_Supplied text_.
The sufficiency of the complaint was challenged, timely motions were made to withdraw from the jury's consideration the question of the liability of Orchard Auto Parts, and the instructions were duly excepted to. Error has been assigned to each of the rulings that were adverse to Orchard Auto Parts. The thrust of this appeal is that the negligence, if any, of Orchard Auto Parts was not a substantial factor in causing the harm. In the alternative, Orchard Auto Parts argues that its conduct breached no duty owed this plaintiff.

Orchard Auto Parts relies upon the language of Palsgraf v. Long Island R.R. Co., 248 NY 339, 162 NE 99, 59 ALR 1253 (1928), that "[t]he risk reasonably to be perceived defines the duty to be obeyed, and risk imports relation; it is risk to another or to others within the range of apprehension * * *." 248 NY at 344, 162 NE at 100. Orchard Auto Parts argues that it no more could have foreseen the chain of events that produced the death of the plaintiff's intestate than the operators of a commuter train could have foreseen the injuries that befell Mrs. Palsgraf. In other words, even if it be conceded that Orchard Auto Parts made a mistake, and thus, perhaps, was negligent in so doing, it is argued that such negligence was neither a breach of any duty owed the present plaintiff, nor a substantial cause of the harm.

2. The trial court correctly analyzed the problem *482 and committed no error in submitting it to the jury. It was for the jury to decide whether or not harm to the public might be a foreseeable result of the conduct of Orchard Auto Parts. If it was reasonably foreseeable that some harm to the traveling public could result from the installation of the wrong part on an automobile, and if it was reasonably foreseeable that the mechanic might negligently install on an automobile a part supplied him for such a purpose, then it would follow that there was a duty on the part of the suppliers not to supply the mechanic the wrong part. For a discussion of the "duty" concept, see Leon Green, Judge and Jury 30-96 (1930).

_Material provided_.
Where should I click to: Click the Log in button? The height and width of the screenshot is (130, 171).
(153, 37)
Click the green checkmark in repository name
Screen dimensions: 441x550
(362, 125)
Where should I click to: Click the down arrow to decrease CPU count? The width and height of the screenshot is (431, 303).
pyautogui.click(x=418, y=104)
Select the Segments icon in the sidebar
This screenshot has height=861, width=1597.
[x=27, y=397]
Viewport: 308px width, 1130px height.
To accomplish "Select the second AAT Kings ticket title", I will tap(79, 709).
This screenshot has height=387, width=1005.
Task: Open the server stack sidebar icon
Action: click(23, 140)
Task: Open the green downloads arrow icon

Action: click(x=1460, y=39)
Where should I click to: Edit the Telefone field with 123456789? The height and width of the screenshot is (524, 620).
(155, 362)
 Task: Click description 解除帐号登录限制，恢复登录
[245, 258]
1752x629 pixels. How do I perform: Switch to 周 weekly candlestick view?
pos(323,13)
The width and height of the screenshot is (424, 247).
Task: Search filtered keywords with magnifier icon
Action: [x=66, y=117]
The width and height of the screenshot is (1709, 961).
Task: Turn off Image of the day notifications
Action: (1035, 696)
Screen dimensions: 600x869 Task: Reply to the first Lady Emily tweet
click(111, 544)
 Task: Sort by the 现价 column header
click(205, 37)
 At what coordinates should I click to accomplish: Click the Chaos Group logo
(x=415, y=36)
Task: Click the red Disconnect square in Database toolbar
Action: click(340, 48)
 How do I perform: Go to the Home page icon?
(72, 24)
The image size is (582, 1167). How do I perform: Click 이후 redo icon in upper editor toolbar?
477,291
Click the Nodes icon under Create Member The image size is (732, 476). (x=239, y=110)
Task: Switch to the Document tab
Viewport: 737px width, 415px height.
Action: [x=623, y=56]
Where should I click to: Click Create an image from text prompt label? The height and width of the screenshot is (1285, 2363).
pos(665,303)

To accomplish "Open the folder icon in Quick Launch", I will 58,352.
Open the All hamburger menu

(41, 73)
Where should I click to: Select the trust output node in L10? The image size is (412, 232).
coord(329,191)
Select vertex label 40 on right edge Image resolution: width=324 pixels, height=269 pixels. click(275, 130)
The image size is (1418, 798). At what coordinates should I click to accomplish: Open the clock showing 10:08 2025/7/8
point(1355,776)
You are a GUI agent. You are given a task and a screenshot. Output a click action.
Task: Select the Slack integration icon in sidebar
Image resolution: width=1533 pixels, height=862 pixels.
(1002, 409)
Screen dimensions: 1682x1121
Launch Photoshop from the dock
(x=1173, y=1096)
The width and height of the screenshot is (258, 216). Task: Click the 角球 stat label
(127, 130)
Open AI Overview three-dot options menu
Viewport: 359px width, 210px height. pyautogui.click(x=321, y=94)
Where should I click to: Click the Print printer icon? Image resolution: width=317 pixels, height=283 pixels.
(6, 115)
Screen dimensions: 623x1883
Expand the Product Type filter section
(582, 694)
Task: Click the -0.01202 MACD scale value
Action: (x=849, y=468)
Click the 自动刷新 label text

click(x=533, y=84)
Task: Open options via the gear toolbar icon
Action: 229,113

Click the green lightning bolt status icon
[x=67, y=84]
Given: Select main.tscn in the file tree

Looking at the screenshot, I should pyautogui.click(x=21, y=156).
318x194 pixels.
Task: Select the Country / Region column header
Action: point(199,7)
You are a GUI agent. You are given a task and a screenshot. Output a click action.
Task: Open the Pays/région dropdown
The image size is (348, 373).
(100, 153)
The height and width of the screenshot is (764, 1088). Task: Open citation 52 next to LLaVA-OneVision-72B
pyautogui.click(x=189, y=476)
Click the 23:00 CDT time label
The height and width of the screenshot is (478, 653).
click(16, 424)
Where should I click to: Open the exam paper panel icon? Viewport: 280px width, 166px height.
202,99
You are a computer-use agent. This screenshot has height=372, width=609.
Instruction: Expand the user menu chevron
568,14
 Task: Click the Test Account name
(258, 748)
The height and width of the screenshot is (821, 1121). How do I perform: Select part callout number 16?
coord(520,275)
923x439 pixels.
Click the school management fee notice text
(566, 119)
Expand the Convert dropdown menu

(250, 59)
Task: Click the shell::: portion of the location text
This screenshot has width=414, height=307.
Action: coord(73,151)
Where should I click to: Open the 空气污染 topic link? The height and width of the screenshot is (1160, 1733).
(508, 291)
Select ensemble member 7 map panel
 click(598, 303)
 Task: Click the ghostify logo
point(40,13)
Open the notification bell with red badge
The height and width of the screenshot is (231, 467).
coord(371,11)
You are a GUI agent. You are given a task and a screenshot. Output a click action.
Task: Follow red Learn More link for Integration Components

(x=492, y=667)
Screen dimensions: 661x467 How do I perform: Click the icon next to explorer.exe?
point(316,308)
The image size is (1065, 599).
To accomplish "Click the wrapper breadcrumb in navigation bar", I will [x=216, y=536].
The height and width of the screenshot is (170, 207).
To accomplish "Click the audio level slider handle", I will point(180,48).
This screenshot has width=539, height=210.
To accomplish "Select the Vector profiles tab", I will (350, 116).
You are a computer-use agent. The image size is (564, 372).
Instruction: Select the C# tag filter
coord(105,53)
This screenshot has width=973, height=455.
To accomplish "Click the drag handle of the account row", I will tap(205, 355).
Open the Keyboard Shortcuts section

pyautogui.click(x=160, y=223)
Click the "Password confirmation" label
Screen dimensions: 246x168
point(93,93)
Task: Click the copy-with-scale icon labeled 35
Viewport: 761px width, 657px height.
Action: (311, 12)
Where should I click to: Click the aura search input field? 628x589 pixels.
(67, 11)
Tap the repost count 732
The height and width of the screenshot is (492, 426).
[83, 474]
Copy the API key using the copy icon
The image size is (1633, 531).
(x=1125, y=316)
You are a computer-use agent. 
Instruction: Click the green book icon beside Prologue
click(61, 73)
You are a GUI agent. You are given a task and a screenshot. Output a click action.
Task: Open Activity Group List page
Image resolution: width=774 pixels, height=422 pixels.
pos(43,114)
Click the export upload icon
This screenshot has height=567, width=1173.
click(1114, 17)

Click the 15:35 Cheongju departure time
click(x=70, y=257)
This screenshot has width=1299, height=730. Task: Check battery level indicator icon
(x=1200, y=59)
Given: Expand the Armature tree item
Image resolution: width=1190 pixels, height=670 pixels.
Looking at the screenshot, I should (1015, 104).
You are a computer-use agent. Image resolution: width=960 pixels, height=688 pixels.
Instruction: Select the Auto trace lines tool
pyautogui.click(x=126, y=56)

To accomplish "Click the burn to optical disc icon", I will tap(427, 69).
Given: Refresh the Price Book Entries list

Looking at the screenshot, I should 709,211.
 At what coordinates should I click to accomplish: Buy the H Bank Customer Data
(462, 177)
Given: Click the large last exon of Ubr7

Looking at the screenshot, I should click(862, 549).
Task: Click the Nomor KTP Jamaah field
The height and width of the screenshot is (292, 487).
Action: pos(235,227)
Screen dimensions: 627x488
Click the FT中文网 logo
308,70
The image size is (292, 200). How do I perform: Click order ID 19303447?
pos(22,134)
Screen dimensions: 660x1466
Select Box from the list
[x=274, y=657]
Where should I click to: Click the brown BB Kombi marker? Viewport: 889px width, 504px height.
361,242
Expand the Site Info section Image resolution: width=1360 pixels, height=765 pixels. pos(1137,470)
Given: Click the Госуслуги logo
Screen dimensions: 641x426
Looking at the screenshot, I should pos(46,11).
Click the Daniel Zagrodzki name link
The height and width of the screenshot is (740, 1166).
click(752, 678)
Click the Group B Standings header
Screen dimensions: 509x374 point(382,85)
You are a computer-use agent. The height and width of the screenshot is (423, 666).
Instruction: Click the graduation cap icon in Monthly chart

_Written request A_. From the listing, reproduce the lines verbatim, starting at the line containing "Task: Click the ghostify logo" and ending at the line containing "will [x=216, y=536].".
_Written request B_. Resume the court opinion on Orchard Auto Parts' liability, picking up after its last sentence.

_Exercise answer A_.
 Task: Click the ghostify logo
point(40,13)
Open the notification bell with red badge
The height and width of the screenshot is (231, 467).
coord(371,11)
You are a GUI agent. You are given a task and a screenshot. Output a click action.
Task: Follow red Learn More link for Integration Components

(x=492, y=667)
Screen dimensions: 661x467 How do I perform: Click the icon next to explorer.exe?
point(316,308)
The image size is (1065, 599).
To accomplish "Click the wrapper breadcrumb in navigation bar", I will [x=216, y=536].

_Exercise answer B_.
Orchard Auto Parts presses the point that it was the duty of the mechanic to install the part with due care, and that if he had exercised due care he would have discovered that he had been given the wrong part and presumably would not have installed it upon the automobile. The admitted negligence of the mechanic, Orchard Auto Parts urges, "breaks the chain" of causation, and refutes the contention that the negligence of the parts suppliers was a "substantial" or "proximate" cause of the plaintiff's loss.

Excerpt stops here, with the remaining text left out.